でもあれだけちゃんと準備していたのになんで女子野球部の監督の名前は知らなかったんだろう?

「よし!書けた!早く行こう!」
「ちょっと!廊下は走っちゃ危ないわよ!」
「大丈夫大丈夫。」
「愛!ちゃんと前見て!」
後ろのお姉ちゃんを一瞬見ていたら
「うわぁぁ!」
「むぐっ!」
誰かに激突してしまった…
「ご、ごめんなさい!」
「いや、私も前見てなくてごめん。

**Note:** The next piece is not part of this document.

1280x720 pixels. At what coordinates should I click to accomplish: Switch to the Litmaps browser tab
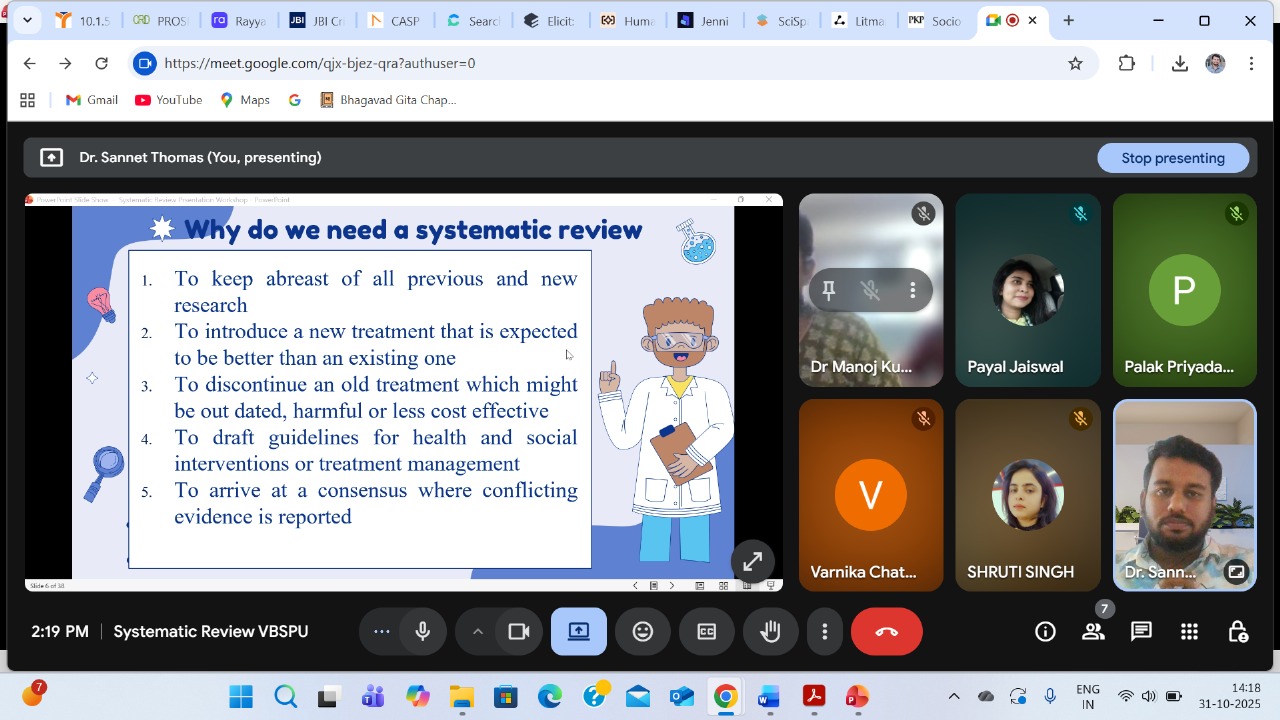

」
そこには私と同じくらいの身長の女の子が立っていた。
確か私と同じクラスだったはず。
「す、すいません。確か同じクラスの輝球 愛さんでしたね。ぼ、僕は戦刃 零稀(いくさば れいき)って言います…」
ぶつかったのはこっちからなのに自分が悪いように見える。
「愛!大丈夫?」
「うん、大丈夫だよ。」
「そっちの子は?」
「ぼ、僕も大丈夫です…」
「よかった…愛!前見てって言ったばかりじゃない!」
「うぅ…ごめんなさい…」
「まったく…グラウンドに行くわよ。戦刃さんもごめんなさいね、うちの愛が。」
お姉ちゃんはちゃんとクラスのみんなの名前を覚えているようだ。
「は、はい…僕も時間を取らせてしまってすみません…」
「大丈夫よ。」
そう言ってお姉ちゃんは私のカバンを持って先に行こうとしている。
「待ってよ~お姉ちゃん~」
私はお姉ちゃんを追いかけてグラウンドに向かうのだった。